_TASK SET_
#1 How would you translate this sentence from the passage on Guarini's play below into Spanish: "Almost the whole of the action takes place off the stage."
#2 Could you continue the passage on Guarini's play below, picking up after its final sentence?

_PASSAGE GIVEN_
This seems obvious enough, though it takes the inspiration of a blind
prophet to drive it into the heads of the assembled Arcadians. A final
difficulty remains--the broken troth. But it so happens that Mirtillo was
originally named Silvio, so that to 'Silvio' no faith is broken. A
casuistical reason indeed; but good enough for the purpose. No attempt is
made to clear Amarilli of the compromising evidence on which she had been
condemned, but the pair have the favour of the gods, and the chorus makes
no difficulty of chanting the virtue of the bride.

Such is Guarini's play; a plot constructed with consummate ingenuity, but
presented with an almost entire lack of dramatic feeling. Almost the whole
of the action takes place off the stage. Silvio and Dorinda leave the
scene apparently for a tragic catastrophe; their subsequent union is only
reported; so is the surprisal of Mirtillo and Amarilli, the scene in which
the former offers himself as a sacrifice in her place, and their meeting
after the cloud of death has passed. The solitary scene revealing any real
dramatic power is that between Amarilli and the priest Nicandro, in which
the girl maintains her innocence. Her terror when confronted with death is
drawn with some delicacy and pathos, though we sadly miss those poignant
touches that the English playwrights seem always to have had at command on
similar occasions. Her fear of death, however, stands in powerful dramatic
contrast with the sudden courage she displays when her lover seeks to die
in her place. Guarini was perfectly aware of the value of this contrast,
for he placed the following lines in the mouth of the _messo_ who reports
the scene:

Or odi maraviglia.
Quella che fu pur dianzi
Sì dalla tema del morire oppressa,
Fatta allor di repente
A le parole di Mirtillo invitta,
Con intrepido cor così rispose:
'Pensi dunque, Mirtillo,
Di dar col tuo morire
Vita a chi di te vive?
O miracolo ingiusto! Su, ministri;
Su, che si tarda? omai
Menatemi agli altari.' (V. ii.)

And yet this dramatic contrast has been wantonly thrown away by the
substitution of narrative for representation, less for the sake of a blind
adherence to classical convention, as on account of the author's inability
honestly to face a powerful situation. The same dramatic incapacity shows
itself in his use of borrowings. It will be sufficient to mention the
sententious words from Ovid (_Amores_, I. viii. 43) placed in the mouth of
the chorus:

Dunque non si dirà donna pudica
Se non quella che mai
Non fu sollecitata; (IV. in.)

in order to compare them with the use made of the same by Webster when he
made Vittoria at her trial exclaim:

Casta est quam nemo rogavit!--

a comparison which at once reveals the gulf fixed between the clairvoyant
dramatist and the mere pedantic scholar.

_MATERIAL_
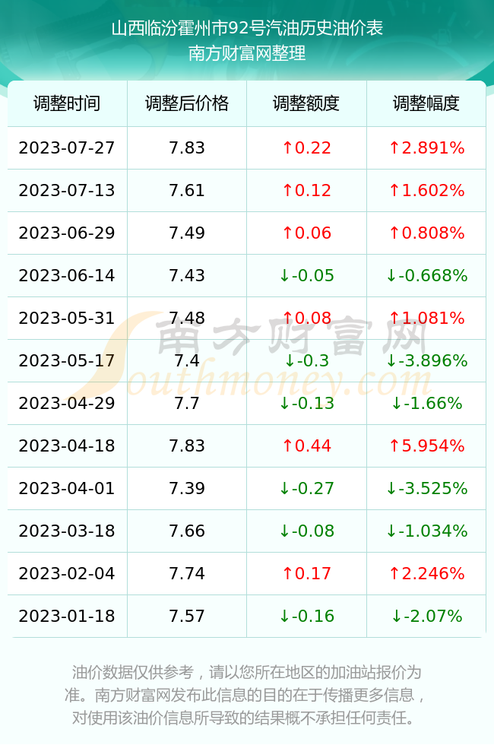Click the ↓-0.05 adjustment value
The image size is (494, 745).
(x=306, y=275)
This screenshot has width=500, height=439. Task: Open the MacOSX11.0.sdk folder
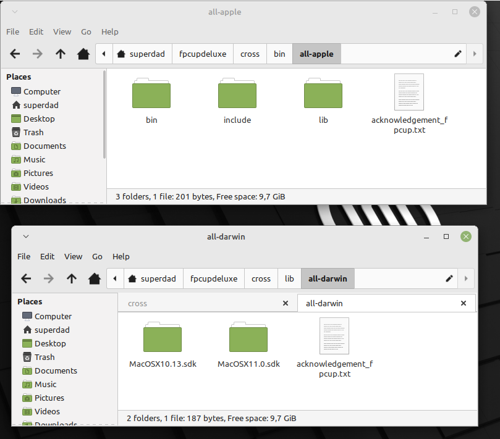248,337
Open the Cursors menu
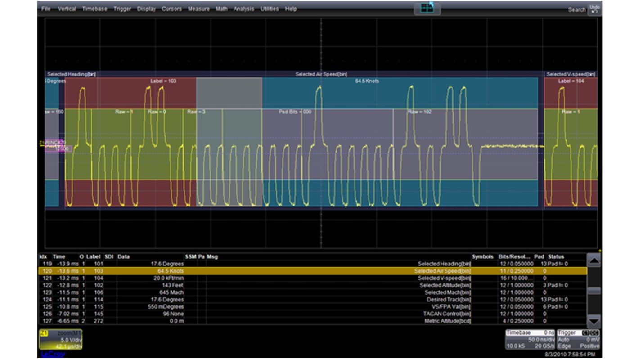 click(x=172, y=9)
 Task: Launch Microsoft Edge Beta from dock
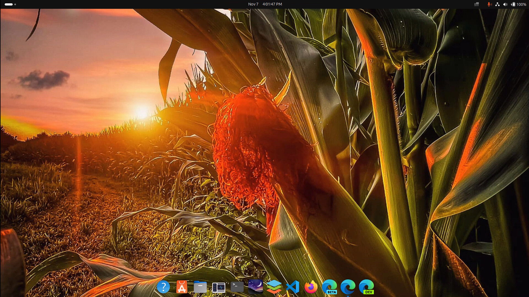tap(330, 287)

---

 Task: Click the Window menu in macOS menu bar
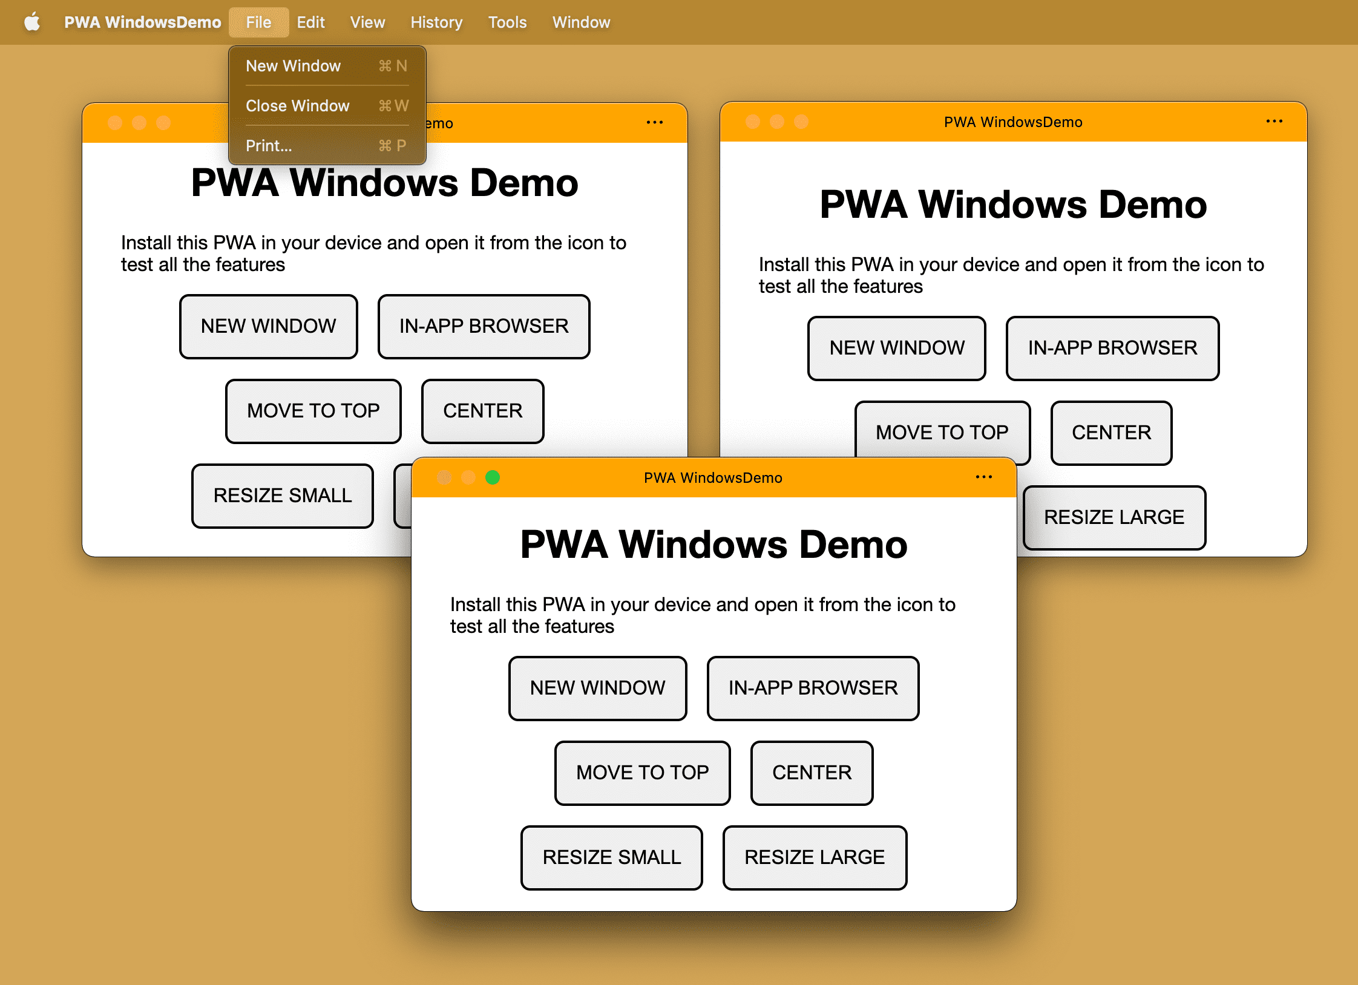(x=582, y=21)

---

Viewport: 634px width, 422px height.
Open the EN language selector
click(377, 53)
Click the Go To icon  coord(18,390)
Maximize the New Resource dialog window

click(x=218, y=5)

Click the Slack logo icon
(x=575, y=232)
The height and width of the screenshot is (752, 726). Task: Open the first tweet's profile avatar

_RESPONSES PER TASK_
#1 Casi toda la acción tiene lugar fuera del escenario.

#2
And yet the subsequent history of pastoral reminds us that it is quite
possible to underestimate Guarini's merits as a playwright. In the
construction of a complicated plot, apart from the dramatic presentation
thereof, he achieved a success not to be paralleled by any previous work
in Italy, for the difference in the titles of the _Aminta_ and the _Pastor
fido_, the one styled _favola_ and the other _tragi-commedia_, indicates a
real distinction; and Guarini's proud claim to have invented a new
dramatic kind was not wholly unfounded[189]. It was this that caused
Symonds to speak of his play as 'sculptured in pure forms of classic
grace,' while describing the _Aminta_ as 'perfumed and delicate like
flowers of spring.' And lastly, it was this more elaborately dramatic
quality that was responsible for the far greater influence exercised by
Guarini than by Tasso, both on the subsequent drama of Italy and still
more on the fortunes of the pastoral in England.

Moreover, in Amarilli, Guarini created one really dramatic character and
devoted to it one really dramatic scene. His heroine is probably the best
character to be found in the whole of the pastoral drama, and this simply
because there is a reason for her coldness towards the lover, upon her
love to whom the plot depends. Unless love is to be mutual the motive
force of the drama fails, and consequently, when nymphs insist on parading
their inhuman superiority to the dictates of natural affection, they are
simply refusing to fulfil their dramatic _raison d'être_. With Amarilli it
is otherwise. She has the right to say:

Ama l' onestà mia, s' amante sei; (III. iii.)

and there is a pathos in the words which the author may not have himself
fully understood; whereas the similar expression of Tasso's Silvia quoted
on a previous page is insufferable in its smug self-conceit.

Of this quality of extravagant virginity noticed as a characteristic of
Tasso's play there is on the whole less in the _Pastor fido_. It is also
freer from the tone of cynical corruption and from improper suggestion.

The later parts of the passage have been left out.